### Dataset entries
=-=-=-=-=

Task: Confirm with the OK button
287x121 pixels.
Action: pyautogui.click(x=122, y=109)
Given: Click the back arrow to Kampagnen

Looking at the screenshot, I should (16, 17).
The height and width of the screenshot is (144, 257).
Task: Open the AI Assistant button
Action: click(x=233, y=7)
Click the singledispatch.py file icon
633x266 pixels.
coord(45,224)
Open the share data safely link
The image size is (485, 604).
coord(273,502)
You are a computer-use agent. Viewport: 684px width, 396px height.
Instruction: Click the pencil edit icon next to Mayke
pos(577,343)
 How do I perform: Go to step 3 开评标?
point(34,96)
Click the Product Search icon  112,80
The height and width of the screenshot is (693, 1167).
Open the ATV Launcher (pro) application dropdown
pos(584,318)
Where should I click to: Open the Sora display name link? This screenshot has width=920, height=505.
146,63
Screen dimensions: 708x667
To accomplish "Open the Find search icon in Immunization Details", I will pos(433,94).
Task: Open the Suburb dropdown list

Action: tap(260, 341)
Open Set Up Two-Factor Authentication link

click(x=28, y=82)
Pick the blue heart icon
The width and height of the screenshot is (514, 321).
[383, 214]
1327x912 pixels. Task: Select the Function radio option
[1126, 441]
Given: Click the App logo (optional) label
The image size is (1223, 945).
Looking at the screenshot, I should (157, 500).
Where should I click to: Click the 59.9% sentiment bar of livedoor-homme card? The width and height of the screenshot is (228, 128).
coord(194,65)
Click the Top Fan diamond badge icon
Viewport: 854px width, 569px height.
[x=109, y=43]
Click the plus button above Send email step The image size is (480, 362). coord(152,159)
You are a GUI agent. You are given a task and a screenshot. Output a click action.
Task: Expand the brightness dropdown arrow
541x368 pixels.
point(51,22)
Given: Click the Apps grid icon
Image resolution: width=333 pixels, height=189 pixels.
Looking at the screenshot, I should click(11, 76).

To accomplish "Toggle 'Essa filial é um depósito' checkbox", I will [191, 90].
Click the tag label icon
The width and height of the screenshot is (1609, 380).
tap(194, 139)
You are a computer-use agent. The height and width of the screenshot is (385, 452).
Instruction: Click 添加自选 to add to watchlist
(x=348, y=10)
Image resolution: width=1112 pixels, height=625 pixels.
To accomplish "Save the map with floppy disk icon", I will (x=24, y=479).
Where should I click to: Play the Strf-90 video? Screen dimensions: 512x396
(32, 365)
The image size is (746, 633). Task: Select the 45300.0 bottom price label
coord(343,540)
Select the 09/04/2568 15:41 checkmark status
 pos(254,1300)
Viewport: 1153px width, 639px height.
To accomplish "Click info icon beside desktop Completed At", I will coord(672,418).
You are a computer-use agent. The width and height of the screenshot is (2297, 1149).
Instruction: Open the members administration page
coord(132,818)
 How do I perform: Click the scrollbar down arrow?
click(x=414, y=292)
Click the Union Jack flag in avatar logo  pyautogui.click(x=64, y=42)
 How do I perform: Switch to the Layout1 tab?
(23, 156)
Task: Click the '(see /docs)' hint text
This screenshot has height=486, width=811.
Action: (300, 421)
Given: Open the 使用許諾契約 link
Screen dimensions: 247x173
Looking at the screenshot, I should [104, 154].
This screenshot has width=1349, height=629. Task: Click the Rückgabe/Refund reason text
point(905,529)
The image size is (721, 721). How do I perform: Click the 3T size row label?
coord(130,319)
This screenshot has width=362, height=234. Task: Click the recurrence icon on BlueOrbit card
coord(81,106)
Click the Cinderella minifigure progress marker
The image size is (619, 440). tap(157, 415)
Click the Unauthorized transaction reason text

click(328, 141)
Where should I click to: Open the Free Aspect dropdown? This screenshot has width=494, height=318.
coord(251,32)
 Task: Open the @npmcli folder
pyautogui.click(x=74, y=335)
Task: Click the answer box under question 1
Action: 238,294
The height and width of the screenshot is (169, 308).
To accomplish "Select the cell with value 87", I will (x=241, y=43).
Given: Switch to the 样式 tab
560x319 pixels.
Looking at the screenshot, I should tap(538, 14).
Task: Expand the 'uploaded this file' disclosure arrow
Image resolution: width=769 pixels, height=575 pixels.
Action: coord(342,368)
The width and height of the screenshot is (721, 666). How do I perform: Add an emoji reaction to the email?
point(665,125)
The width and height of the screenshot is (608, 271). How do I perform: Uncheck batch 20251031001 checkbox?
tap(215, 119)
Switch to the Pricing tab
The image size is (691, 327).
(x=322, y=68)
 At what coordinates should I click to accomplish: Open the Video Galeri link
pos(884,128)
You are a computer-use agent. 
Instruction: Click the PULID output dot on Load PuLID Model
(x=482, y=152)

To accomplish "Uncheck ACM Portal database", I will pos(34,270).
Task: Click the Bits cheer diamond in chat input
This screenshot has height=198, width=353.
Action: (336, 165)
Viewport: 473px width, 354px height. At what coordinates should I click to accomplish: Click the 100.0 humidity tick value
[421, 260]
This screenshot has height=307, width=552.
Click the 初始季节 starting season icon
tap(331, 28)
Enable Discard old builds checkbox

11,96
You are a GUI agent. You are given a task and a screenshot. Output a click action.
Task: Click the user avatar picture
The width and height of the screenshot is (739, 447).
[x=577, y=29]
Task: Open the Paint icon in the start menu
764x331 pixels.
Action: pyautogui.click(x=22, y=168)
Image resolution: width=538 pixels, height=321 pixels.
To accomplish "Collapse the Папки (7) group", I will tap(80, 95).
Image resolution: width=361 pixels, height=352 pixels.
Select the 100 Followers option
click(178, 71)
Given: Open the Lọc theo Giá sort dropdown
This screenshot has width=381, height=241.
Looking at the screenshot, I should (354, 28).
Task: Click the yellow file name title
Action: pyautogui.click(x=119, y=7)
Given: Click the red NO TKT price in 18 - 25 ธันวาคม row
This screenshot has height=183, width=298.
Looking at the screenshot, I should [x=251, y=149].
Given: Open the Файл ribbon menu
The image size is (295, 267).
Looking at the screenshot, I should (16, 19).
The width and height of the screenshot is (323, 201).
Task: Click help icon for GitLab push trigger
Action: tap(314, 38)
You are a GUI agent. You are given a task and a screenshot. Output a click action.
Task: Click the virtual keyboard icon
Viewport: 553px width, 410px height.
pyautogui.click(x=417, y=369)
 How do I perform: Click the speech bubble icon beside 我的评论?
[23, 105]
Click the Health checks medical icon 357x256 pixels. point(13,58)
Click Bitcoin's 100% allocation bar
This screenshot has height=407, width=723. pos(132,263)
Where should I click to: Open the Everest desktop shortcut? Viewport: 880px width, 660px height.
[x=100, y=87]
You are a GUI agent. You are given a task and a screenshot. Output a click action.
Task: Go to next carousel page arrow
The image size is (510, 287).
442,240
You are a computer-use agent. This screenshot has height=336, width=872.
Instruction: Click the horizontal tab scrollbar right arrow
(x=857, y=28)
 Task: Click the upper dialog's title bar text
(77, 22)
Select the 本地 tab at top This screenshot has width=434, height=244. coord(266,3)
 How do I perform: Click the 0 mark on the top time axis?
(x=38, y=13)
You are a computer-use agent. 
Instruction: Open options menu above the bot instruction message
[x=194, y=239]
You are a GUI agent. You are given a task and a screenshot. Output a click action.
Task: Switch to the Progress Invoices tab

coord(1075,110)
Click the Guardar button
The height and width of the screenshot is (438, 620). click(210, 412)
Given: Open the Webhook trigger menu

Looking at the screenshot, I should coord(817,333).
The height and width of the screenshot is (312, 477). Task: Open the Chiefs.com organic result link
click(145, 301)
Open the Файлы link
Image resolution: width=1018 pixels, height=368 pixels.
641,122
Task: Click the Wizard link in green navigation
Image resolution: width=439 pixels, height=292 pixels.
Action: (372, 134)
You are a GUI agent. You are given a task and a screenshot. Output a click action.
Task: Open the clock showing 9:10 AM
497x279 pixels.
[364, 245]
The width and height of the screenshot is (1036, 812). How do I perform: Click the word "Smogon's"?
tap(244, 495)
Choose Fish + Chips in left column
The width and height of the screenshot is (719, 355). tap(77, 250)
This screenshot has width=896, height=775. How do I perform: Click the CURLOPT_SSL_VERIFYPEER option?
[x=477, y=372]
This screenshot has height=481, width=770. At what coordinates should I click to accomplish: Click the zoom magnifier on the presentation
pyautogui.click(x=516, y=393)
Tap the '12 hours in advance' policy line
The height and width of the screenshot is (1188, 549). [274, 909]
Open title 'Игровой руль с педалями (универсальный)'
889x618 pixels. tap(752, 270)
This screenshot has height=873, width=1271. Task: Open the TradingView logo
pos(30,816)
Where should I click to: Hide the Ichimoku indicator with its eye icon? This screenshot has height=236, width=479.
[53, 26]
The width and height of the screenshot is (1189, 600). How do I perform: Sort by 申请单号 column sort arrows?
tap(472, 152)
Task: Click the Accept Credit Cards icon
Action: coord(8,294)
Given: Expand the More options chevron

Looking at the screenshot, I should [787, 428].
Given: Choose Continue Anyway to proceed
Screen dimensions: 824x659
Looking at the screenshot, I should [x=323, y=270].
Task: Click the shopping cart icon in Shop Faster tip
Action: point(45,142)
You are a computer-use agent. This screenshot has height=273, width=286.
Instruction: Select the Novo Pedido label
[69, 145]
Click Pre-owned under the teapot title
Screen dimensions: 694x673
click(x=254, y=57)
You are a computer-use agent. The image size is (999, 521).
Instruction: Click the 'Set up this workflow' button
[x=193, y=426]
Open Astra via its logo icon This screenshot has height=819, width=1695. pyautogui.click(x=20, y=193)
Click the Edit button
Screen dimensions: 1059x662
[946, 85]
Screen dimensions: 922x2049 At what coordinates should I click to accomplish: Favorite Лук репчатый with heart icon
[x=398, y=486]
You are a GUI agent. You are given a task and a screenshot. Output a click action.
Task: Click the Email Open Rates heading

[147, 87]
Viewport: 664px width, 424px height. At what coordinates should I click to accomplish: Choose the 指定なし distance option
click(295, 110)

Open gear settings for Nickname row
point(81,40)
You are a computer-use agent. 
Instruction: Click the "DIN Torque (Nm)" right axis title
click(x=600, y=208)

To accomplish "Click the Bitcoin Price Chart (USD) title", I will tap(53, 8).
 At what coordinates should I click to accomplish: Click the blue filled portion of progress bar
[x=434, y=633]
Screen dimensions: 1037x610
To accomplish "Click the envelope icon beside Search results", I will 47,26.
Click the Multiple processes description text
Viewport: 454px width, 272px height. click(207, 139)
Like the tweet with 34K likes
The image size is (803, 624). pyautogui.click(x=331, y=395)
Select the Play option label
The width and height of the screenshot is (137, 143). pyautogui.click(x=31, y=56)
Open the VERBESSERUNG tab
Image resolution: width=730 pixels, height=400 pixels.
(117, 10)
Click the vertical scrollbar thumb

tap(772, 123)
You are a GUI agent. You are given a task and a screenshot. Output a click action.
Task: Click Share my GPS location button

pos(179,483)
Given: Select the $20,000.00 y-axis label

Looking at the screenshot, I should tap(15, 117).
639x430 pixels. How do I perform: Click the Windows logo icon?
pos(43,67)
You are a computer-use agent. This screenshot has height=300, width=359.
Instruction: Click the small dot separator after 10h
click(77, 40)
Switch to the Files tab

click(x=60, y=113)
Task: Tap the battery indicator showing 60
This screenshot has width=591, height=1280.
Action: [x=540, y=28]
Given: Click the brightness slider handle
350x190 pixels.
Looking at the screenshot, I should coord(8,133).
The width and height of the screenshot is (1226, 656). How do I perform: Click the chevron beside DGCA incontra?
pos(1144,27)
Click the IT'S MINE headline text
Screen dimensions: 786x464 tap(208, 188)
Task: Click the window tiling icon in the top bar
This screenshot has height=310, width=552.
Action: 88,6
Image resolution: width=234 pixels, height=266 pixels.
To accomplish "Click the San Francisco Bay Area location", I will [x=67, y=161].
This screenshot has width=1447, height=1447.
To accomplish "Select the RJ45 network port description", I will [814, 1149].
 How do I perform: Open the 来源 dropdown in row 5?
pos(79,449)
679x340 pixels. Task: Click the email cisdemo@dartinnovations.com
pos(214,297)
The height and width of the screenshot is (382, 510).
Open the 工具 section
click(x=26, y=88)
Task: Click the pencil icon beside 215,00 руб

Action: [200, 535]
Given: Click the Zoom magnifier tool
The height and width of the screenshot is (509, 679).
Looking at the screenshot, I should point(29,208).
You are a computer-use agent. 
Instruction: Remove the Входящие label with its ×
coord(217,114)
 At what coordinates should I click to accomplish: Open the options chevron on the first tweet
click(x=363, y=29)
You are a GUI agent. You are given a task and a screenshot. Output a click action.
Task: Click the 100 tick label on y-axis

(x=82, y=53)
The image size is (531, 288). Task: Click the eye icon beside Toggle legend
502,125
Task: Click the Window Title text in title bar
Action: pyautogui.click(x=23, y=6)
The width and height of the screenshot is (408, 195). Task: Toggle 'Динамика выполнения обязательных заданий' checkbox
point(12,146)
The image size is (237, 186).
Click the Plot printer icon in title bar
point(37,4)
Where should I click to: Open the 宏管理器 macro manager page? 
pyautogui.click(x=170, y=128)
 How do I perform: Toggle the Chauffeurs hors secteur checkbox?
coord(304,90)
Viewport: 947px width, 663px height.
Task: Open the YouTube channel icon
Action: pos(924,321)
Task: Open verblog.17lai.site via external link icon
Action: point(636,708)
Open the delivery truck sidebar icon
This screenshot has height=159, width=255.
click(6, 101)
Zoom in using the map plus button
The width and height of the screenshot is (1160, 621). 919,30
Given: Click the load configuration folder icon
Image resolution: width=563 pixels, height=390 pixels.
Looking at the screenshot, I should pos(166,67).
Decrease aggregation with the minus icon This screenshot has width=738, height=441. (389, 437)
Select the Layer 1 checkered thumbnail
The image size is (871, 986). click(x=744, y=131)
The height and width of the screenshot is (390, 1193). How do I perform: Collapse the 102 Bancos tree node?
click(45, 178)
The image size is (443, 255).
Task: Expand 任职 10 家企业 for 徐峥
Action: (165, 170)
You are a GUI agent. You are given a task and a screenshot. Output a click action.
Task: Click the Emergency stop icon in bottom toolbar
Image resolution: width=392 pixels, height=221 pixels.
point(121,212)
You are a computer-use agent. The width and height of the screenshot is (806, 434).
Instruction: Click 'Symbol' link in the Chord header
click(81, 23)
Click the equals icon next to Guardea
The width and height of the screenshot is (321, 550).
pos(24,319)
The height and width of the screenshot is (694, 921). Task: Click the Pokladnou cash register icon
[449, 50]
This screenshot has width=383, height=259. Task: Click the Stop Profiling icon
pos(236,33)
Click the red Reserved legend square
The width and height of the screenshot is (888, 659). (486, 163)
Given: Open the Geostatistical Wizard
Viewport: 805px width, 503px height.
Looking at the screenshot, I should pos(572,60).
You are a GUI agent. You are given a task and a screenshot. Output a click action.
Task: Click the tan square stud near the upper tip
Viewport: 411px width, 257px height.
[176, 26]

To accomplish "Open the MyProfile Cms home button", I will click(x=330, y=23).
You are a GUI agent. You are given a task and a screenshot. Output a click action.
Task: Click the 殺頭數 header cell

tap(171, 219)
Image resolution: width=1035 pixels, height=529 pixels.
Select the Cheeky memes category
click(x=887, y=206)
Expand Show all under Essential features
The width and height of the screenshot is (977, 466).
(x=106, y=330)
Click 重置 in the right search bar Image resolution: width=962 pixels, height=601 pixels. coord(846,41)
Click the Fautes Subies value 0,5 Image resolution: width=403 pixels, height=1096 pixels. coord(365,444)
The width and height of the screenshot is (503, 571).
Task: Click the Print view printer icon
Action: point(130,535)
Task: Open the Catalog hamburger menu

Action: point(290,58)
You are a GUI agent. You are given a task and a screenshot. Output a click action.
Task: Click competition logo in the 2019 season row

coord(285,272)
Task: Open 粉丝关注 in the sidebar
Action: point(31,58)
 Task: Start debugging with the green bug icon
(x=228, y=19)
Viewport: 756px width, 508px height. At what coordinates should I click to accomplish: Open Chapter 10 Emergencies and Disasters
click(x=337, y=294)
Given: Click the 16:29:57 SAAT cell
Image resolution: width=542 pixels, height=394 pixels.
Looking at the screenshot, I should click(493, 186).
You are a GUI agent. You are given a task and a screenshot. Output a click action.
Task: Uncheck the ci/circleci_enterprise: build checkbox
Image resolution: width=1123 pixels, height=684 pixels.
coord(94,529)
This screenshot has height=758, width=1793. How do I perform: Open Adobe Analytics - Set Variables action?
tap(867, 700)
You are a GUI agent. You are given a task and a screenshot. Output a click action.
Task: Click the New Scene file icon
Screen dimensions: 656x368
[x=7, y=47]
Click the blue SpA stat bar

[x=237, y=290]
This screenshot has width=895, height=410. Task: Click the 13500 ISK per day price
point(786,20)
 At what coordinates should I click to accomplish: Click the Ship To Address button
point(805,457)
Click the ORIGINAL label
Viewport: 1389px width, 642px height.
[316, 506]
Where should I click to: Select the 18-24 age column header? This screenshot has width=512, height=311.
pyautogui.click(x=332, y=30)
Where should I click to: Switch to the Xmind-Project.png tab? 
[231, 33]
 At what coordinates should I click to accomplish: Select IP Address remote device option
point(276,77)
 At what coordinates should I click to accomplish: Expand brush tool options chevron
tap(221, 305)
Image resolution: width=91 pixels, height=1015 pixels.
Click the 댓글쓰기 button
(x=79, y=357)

=-=-=-=-=

Beginning at the line above that contains "Click the 初始季节 starting season icon", return each line exactly through the line that contains "Task: Open the Paint icon in the start menu", and no others.

### Answer box
Click the 初始季节 starting season icon
tap(331, 28)
Enable Discard old builds checkbox

11,96
You are a GUI agent. You are given a task and a screenshot. Output a click action.
Task: Click the user avatar picture
The width and height of the screenshot is (739, 447).
[x=577, y=29]
Task: Open the Paint icon in the start menu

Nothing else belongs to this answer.